L’affermazione potrebbe suonare retorica, se non punteggiasse un libro attraversato da una forte tensione etica e politica, volta a dimostrare quanto le sorti dell’economia e del benessere sociale dipendano strettamente dalla qualità dell’istruzione. L’assunto è facilmente verificabile in negativo e in Nello specchio della scuola, edito dal Mulino, Bianchi documenta la perversa complementarietà tra disinvestimento in istruzione e stagnazione economica, tra sfiducia nella ricerca e abbandono del sud e di vaste aree del paese. Di fronte all’ultima crisi finanziaria, tra il 2009 e il 2016, la spesa in educazione calò drasticamente da 72 miliardi a poco più di 65, assottigliando la percentuale di spesa pubblica dedicata all’istruzione dal 9,2 al 7,8% ponendoci in coda nel nostro continente, mentre in Germania passava dal 10,19 al 10,9% e la media europea si assestava sopra il 10%”. Sono scelte che si pagano perché la dispersione scolastica riprese ad aumentare superando il 14% a livello nazionale, il che vuol dire che ci sono regioni e territori in cui si raggiunge la cifra spaventosa del 30-35%: un terzo delle intelligenze di ragazze e ragazzi a cui si toglie respiro sul nascere.
Il libro delinea una mappa documentata dei principali problemi aperti e le pagine più interessanti sono quelle in cui l’autore parla della sua esperienza di amministratore. Non so se sia giusto accorpare in un unico assessorato scuola, sviluppo, ricerca, università, formazione professionale e lavoro, insieme al coordinamento delle politiche europee, ma è certo che quella postazione ha permesso una visione della scuola e una capacità di intervento che si è rivelata efficace, perché la diffusione capillare della formazione professionale ha ridotto i tassi di dispersione in Emilia Romagna da 16,5 a 9,9%.
Affidare le sorti della scuola agli economisti sarebbe certo azzardato, perché ci sono aspetti dell’educare che debbono prescindere da ogni utilitarismo immediato, ma confrontarsi con le durezze del mercato, le sfide della globalizzazione e delle incalzanti trasformazioni tecnologiche, permette uno sguardo imprescindibile sulla scuola e la sua funzione sociale.
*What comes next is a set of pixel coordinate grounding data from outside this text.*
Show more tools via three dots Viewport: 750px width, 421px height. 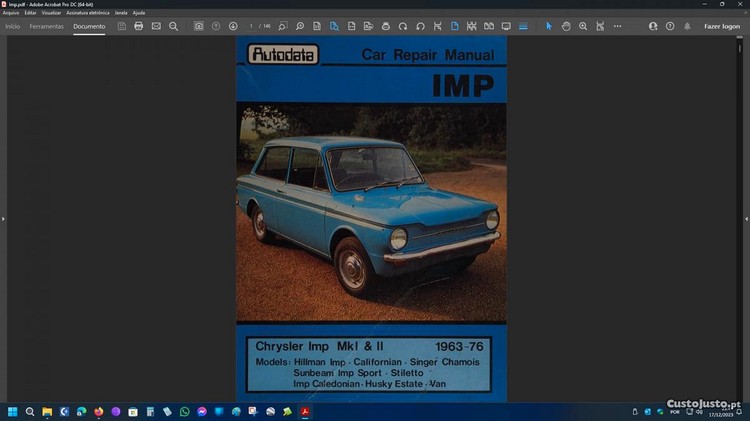coord(617,26)

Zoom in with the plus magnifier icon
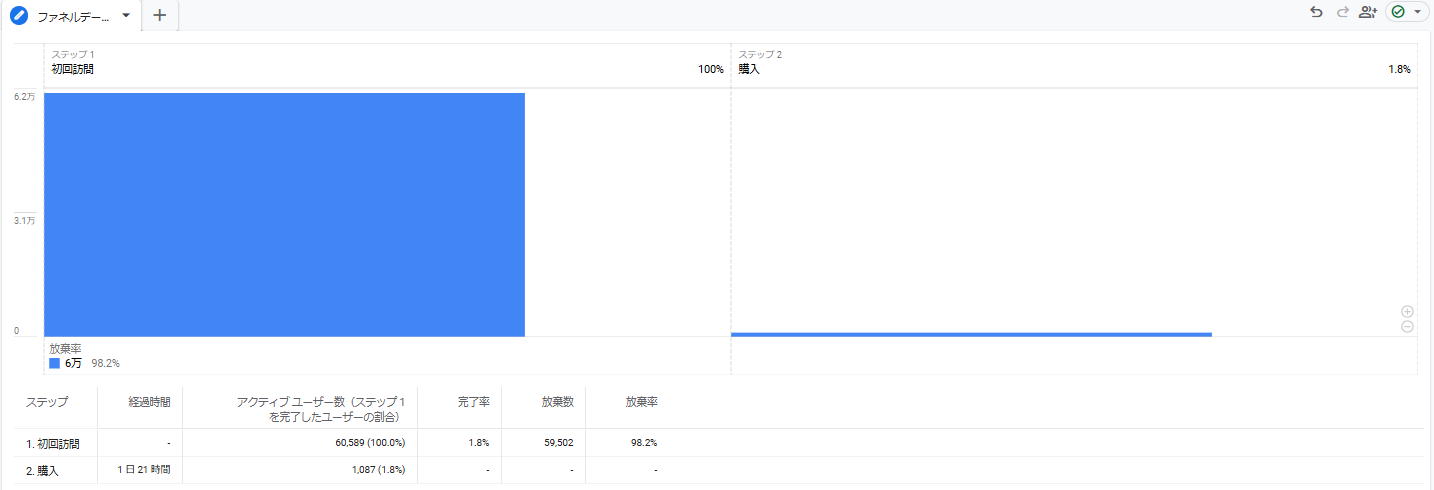(1407, 311)

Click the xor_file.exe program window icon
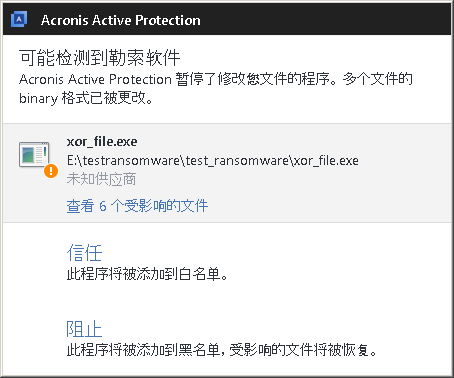coord(34,154)
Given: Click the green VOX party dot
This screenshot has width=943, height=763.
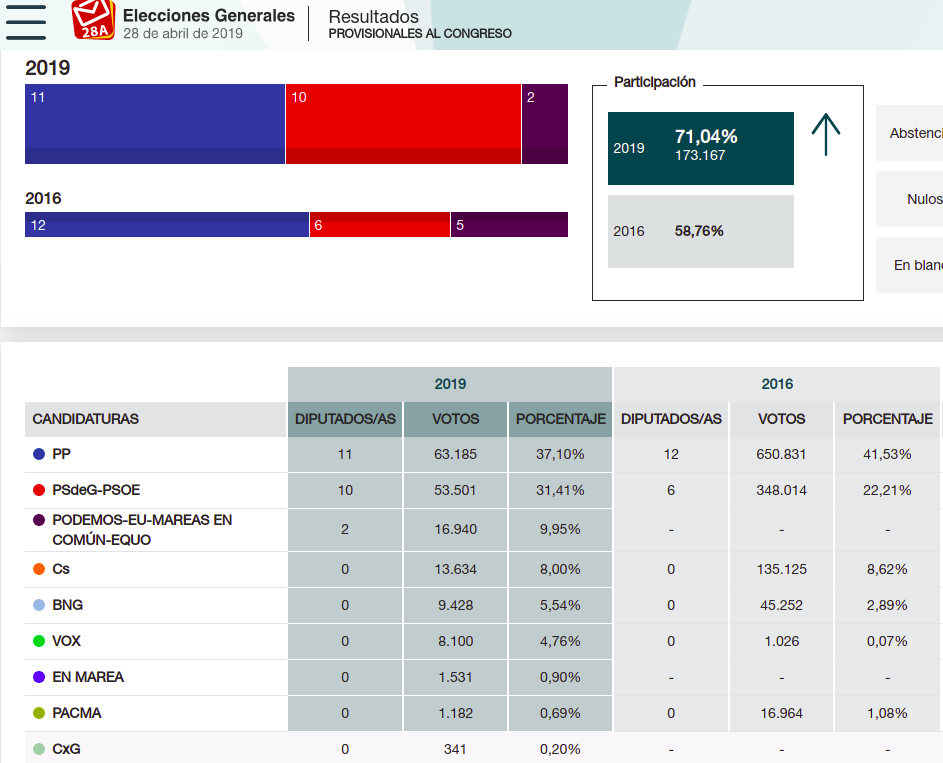Looking at the screenshot, I should pyautogui.click(x=37, y=641).
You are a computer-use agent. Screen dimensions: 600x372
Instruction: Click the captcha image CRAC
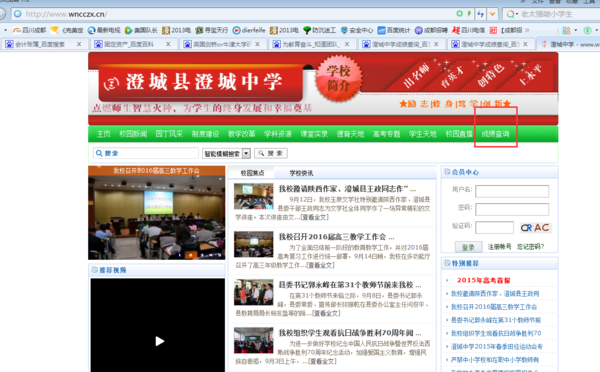(535, 228)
Si può finalmente parlarne a partire dalla formazione professionale e degli Istituti tecnici, che raccolgono quasi la metà degli studenti, e affrontare lì dove nasce la piaga dell’abbandono e delle crescenti povertà educative. La pandemia e la chiusura prolungata oltre misura delle scuole hanno fatto emergere problemi antichi, che chiedono di essere affrontati con radicalità e lungimiranza.
Patrizio Bianchi è stato incaricato dalla ministra Lucia Azzolina di coordinare da aprile un Comitato di diciotto esperti per elaborare proposte per la riapertura delle scuole. In tre mesi di lavoro il Comitato ha ascoltato diverse decine di realtà vive e attive nella galassia dell’istruzione, ma questo prezioso lavoro di inchiesta e le proposte che ne sono scaturite sono finite nel cassetto della ministra, che le ha relegate a un pigro ed inerte uso interno. Con questo libro Bianchi reagisce a questa improvvida dissipazione proponendo una discussione fattiva, con la consapevolezza che, per imboccare la strada stretta di una conversione economica capace di sostenibilità sociale e ambientale, abbiamo bisogno di alimentare intelligenze, energie e competenze che non possono che venire da una scuola ripensata e riprogettata a fondo, a partire dai suoi segmenti più fragili e dai luoghi in cui c’è maggiore bisogno di istruzione. Perché i fondi del Next generation EU arrivino davvero alle future generazioni c’è infatti bisogno di una consapevolezza pubblica e di una determinazione politica che sembrano mancare.